- Developer: iRS Games Studio
- Publisher: Akella
- Producer: Alexey Cardo
- Platform: Windows
- Release: April 2009
- Genre: Racing
- Mode: Single-player

= Moscow Racer =

2009 video game

Moscow Racer is a simulation racing video game developed by iRS Games Studio and published by Akella that is set in Moscow at street level. It was released exclusively in Russia in April 2009.

The game received the “Debut of the Year 2008” award at the Russian Game Developers' Conference and placed in the top 10 best-selling videogames in Russia for several months, though the game received generally poor to average reviews.

The game is a Windows exclusive and was developed and published by Moscow-based companies.

==Announcement==

The game was announced in October 2007 alongside a video trailer and an early technical demo release.

In the game's first press-release, Alexey Cardo, the game's producer, stated "We completely understand that we won't make an absolutely top-level game from the very first step ... What we are going to do is to create a series of good and dynamic racing games." and elaborated that after several further installations in the series, the company would produce "products of world-best quality".
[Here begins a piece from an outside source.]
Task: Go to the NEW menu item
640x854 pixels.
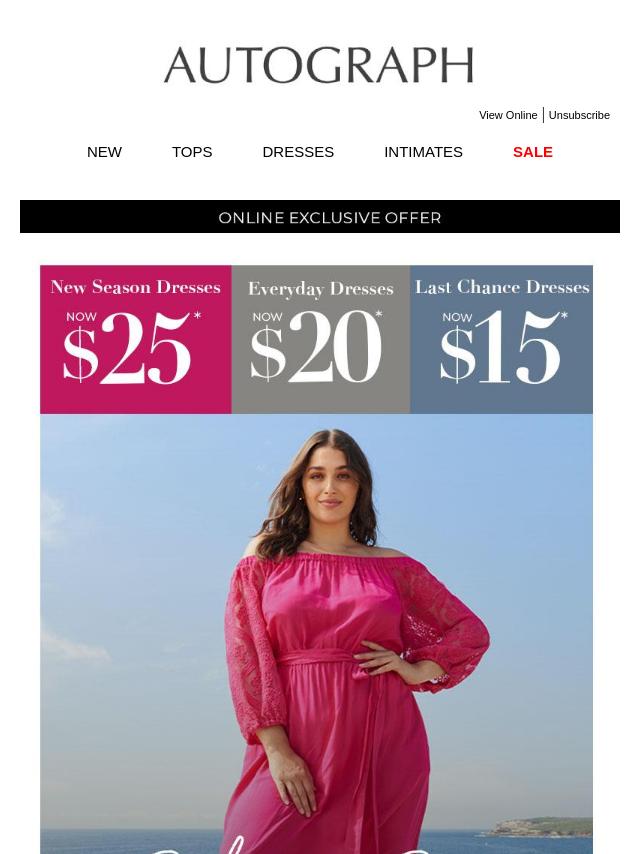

Pre-release versions of Moscow Racer were shown at a number of public events, including the 2008 E3 Expo.

==Expos==
Moscow Racer was previewed at the following automotive and videogame events before its release:

1. Game Developers Conference Russia, April 2008

2. Tuning Days, May 2008

3. Super Car & Bike Show, May 2008

5. Arena Drive Festival, June 2008

6. AutoExotica, July 2008

7. Moscow International Auto Show, August 2008

==Release, reception and sales==
Moscow Racer was released in Russia in April 2009, about a year later than expected, and received generally poor to average ratings from critics, ranging from 3.2/10 to 7.3/10. The game was not released outside of Russia.

The game remained in Akella's top 10 bestsellers for five months after its release (April 2009 to August 2009), hovering between 8th and 10th place.

Moscow Racer reached the top 10 in sales with the following Russian distributors:

- SOYUZ: 4th place (sales charts from April 20, 2009)
- Nastroeniye: 6th place (sales charts from May 21, 2009)
- Hit-Zona: 6th place (sales charts from May 21, 2009)

==Successors==
Rally Raid 2009: Road to Dakar (unreleased)

In July 2008, iRS Games announced another racing game that focused on KAMAZ rally trucks and the Dakar Rally. It was announced that the game would be "a simulator of racing through African continent, developed to support the KAMAZ rally team". As of August 2026, the game has not been published and no updates regarding the game's presumed cancellation have been given to the general public.

Moscow Racer: Auto Legends of the USSR

In December 2010, iRS Studio and Akella released a remake of the original game that focused on soviet cars from the 1940s to the 1970s.